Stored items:
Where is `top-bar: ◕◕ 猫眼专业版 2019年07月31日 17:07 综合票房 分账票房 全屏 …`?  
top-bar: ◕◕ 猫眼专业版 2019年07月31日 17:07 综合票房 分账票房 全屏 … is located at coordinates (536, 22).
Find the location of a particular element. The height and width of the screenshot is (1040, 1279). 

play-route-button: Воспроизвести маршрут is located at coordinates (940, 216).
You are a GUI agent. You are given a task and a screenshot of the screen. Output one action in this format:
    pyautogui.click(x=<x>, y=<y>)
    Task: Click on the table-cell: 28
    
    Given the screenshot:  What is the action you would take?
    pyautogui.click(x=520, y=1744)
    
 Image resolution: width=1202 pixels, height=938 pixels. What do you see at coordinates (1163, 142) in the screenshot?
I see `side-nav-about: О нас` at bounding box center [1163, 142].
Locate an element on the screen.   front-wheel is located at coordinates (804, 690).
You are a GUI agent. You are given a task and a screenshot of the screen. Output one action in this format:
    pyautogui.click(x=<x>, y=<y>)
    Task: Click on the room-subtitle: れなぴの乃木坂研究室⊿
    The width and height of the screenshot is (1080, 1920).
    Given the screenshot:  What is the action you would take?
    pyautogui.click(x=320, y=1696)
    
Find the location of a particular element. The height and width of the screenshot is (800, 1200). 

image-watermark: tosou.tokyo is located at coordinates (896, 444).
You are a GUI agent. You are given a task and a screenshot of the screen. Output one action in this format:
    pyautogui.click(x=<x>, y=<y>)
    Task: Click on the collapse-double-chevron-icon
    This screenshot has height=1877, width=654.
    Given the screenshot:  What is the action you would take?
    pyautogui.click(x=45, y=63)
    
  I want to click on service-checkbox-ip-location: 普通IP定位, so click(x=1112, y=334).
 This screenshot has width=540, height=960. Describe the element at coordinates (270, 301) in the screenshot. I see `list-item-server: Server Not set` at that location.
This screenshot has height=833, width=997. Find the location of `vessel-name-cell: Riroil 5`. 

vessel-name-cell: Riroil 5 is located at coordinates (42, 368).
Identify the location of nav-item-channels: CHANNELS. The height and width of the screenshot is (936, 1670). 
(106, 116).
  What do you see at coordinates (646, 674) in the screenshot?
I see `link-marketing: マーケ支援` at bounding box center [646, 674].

→ **WORK REQUIRED**: Please reproduce the stretch of the listing from the line containing "I want to click" through the last line of the listing, keeping every character unchanged.

→ **THE ANSWER**:
  I want to click on service-checkbox-ip-location: 普通IP定位, so click(x=1112, y=334).
 This screenshot has width=540, height=960. Describe the element at coordinates (270, 301) in the screenshot. I see `list-item-server: Server Not set` at that location.
This screenshot has height=833, width=997. Find the location of `vessel-name-cell: Riroil 5`. 

vessel-name-cell: Riroil 5 is located at coordinates (42, 368).
Identify the location of nav-item-channels: CHANNELS. The height and width of the screenshot is (936, 1670). 
(106, 116).
  What do you see at coordinates (646, 674) in the screenshot?
I see `link-marketing: マーケ支援` at bounding box center [646, 674].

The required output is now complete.